*Blockbuster* may not be teetering on bankruptcy, but the movie retailer is so cash-strapped that it can’t afford to move forward with its plan for a flashy redesign of all its stores — something CEO Jim Keyes acknowledged that it needs to do to stay competitive.
Last year, Blockbuster (NYSE: BBI) started revamping stores in states like Texas and Nevada, trying to grow from just selling DVDs and movies into a full-scale entertainment retailer. Dubbed “Rock the Block,” the concept stores featured everything from latte counters and kid-friendly video game hubs, to tech lounges selling flat-screen TVs (via The Dallas Morning News). The company had transitioned all of its stores in Reno, Nev., but according to Home Media Magazine, Keyes said the economy was forcing it to put the brakes on expanding to other cities. Analysts say postponing the redesign could save Blockbuster between $65 million to $75 million in store remodeling expenses.
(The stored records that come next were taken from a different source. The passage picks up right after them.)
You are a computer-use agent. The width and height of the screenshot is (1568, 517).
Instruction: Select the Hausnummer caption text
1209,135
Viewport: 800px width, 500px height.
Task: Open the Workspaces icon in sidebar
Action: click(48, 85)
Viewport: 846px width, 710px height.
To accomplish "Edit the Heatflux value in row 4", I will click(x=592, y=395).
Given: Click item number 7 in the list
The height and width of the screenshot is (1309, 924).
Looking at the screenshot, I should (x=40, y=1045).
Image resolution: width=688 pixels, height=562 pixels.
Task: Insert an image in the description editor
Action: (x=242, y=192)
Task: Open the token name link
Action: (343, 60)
But Blockbuster needs to do something to stay relevant, given that competitors like *Netflix*, Redbox and GameFly (for video games) continue to gain market share with their mail-order, on-the-spot and digital distribution services. Keyes conceded that Blockbuster had a great deal of competition, but called digital downloads the “shiny new toy” and pooh-poohed Netflix’s subscription business as “one small segment” of the industry. He also argued that the company’s business represented about $1 billion in annual revenue for the studios, money even media conglomerates like *Sony* and *Fox* couldn’t ignore given the current economy.